▶ _Selected excerpt_
════

What many SDMs do not realize or wish to ignore is that their role only comes into being when the person that are ostensibly acting for is deemed to have lost their capacity to make decisions—that is to see is incapable using the legal sense of the term—unable to understand and appreciate the implications of their decision-making for what is usually limited to health care decisions—and as it is in Ontario, application to a long-term care facility.

What this often means is that SDMs sometimes try to control decisions of their family members who have not been deemed to be incapable, but choose not to get into conflicts with the family members that they know will have to depend on them in the future. I have witnessed situations where an older person admitted to a hospital because of a fall or an injury, but who is mending and able to return home perhaps with some help, is directed by a family member to apply against their real wishes to a nursing home. When for example a social worker asks the person if that is what they want and they say, “no” the family member is often incensed that the social worker is interfering with the “rights” of the SDM to make such a decision on behalf of a reluctant or even refusing parent.

Sometimes it is a matter of not understanding the law, or not respecting the person on whose behalf you under other circumstances would be acting. At other times it is an issue of control and the SDM is trying to find a solution ostensibly for the benefit of the person, but at times it is also for the benefit of the SDM in terms of the demands on their time and energy.

════

▶ _Problems to work on_
**1)** Quote the passage on substitute decision-makers between "What many SDMs" and "long-term care facility.", inclusive.
**2)** Answer these questions about the passage on substitute decision-makers.
(a) Besides health care decisions, what decision does the passage say falls to an SDM in Ontario?
(b) In the situation the writer has witnessed, why was the older person admitted to a hospital?
(c) Apart from the person, who does the passage say the SDM's solution can also benefit, and in what terms?
The lines that come next have no part in this.

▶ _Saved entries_
════

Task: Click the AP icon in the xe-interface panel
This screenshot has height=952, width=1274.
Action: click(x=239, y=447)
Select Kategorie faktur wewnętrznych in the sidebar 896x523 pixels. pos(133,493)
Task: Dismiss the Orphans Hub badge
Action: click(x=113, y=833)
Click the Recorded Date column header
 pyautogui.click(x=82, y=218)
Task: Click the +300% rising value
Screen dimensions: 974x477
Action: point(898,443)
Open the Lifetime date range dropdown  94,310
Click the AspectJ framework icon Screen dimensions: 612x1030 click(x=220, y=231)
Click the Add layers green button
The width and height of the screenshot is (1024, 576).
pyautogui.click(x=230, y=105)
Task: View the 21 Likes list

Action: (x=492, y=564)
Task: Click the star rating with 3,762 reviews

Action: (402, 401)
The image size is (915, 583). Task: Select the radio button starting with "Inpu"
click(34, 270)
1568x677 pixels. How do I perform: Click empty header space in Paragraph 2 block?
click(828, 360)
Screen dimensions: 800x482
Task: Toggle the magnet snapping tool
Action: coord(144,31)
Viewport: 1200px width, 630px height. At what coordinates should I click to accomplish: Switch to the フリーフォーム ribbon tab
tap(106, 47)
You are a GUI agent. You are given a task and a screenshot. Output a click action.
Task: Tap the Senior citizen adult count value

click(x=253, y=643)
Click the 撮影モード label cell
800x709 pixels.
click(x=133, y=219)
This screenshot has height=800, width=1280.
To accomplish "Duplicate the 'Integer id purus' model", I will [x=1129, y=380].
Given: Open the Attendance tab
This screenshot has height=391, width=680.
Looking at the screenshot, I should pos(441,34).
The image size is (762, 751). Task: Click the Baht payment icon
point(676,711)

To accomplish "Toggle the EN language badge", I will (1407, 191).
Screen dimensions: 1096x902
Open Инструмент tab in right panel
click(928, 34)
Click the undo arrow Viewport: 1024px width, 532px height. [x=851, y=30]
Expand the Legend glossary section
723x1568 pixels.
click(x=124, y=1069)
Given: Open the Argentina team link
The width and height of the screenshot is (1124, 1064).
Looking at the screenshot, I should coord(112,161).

════

▶ _Expected responses_
**1)**
What many SDMs do not realize or wish to ignore is that their role only comes into being when the person that are ostensibly acting for is deemed to have lost their capacity to make decisions—that is to see is incapable using the legal sense of the term—unable to understand and appreciate the implications of their decision-making for what is usually limited to health care decisions—and as it is in Ontario, application to a long-term care facility.

**2)**
(a) Application to a long-term care facility.
(b) Because of a fall or an injury.
(c) The SDM, in terms of the demands on their time and energy.